It was such a treat to work with such a loving and caring family on Saturday as Allison and Kealii were married in the quaint White Memorial Chapel, which is situated directly across the street from the Utah State Capitol. Trolleys used to be a widely used form of transportation in many areas of the country, Utah was no stranger to them, that was until other forms of transportation made Trolleys all but obsolete. In a unique twist in transportation options, Allison and her wedding party, minus the Groom and his Groomsmen were delivered to the venue in style, by none other than one of Utah’s Trolleys.
The Pastor spoke great words of wisdom to the couple as though he had known them for their lifetime. It was such a beautiful ceremony, in one of Utah’s historic Chapels that was once used by the LDS church, but has been repurposed to be available to the general public as a nondenominational Wedding Chapel.
Immediately following the Ceremony, the couple was welcomed with open arms by two huge families, uniting two lineages into one.
Just as the Ceremony was nothing short of perfect, their reception had everything from a vintage VW Bus Photo Booth to a tasty hand-crafted dinner. The couple enjoyed their time with family and friends, and the dance floor was certainly hopping. Congratulations to Allison and Kealii on your wedding. Here are a few wedding photographs that I gathered along the way, I can’t wait to edit the wedding video! If you need a videographer for your own wedding, reach out to me anytime!

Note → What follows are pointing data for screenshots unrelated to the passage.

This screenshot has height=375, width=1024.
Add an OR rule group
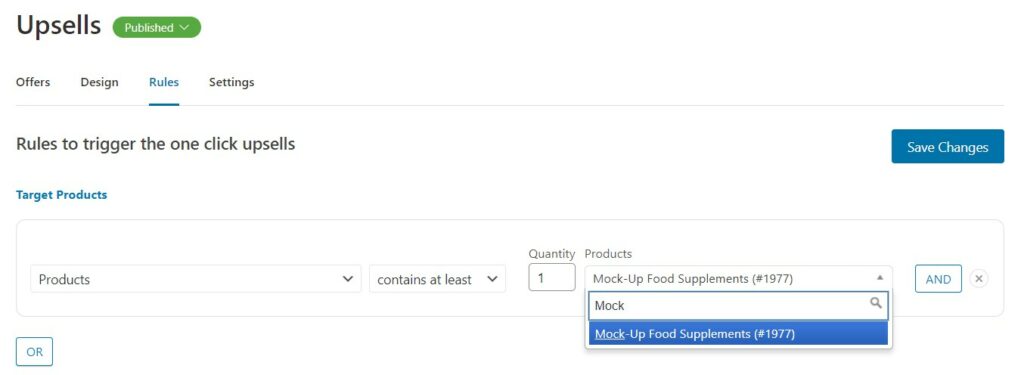click(x=35, y=352)
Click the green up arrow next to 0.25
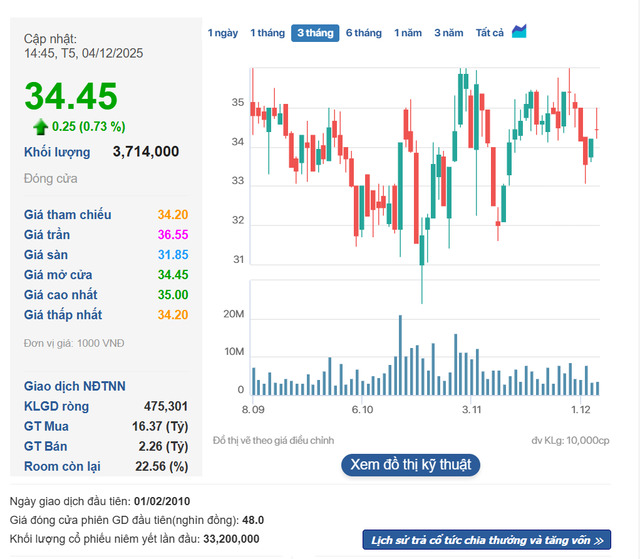Image resolution: width=640 pixels, height=559 pixels. (x=40, y=126)
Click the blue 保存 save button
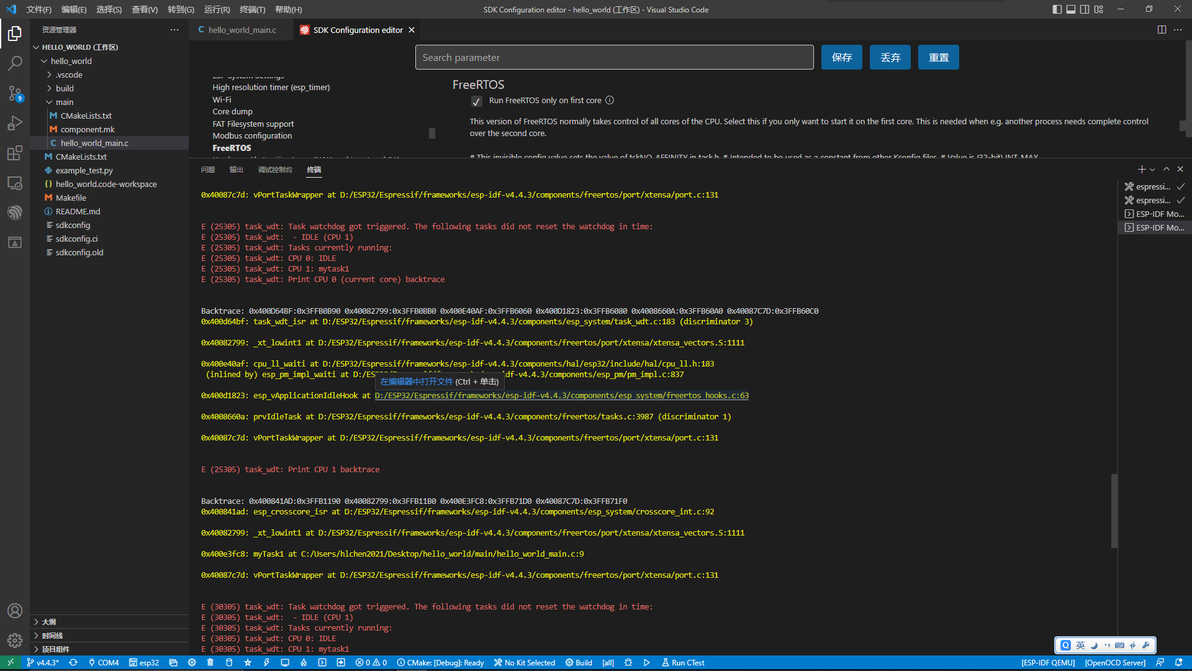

More information about the White Memorial Chapel:
The White Memorial Chapel was first built in 1883, and it was originally located on A Street and 2nd Avenue. It was home to the 18th ward of the Church of Jesus Christ of Latter-day Saints (LDS). In 1973, the chapel was carefully disassembled to ensure elements could be reused. In 1976, the chapel was rebuilt on land donated by the Utah State Legislature in celebration of the nation’s 200th birthday, using the chapel’s original steeple, Gothic windows, doors, and benches. The LDS Sunday School program was launched at this location, and it served as the founding location for the first Boy Scout troop in Utah. The building is now a non-denominational chapel used for civic purposes.
The White Chapel is an excellent example of Utah’s early religious architecture. Architect Obed Taylor (who also designed the Assembly Hall at Temple Square) was inspired by Gothic architecture, as demonstrated by the buttresses, tall steeple, Gothic windows, and inclined roof.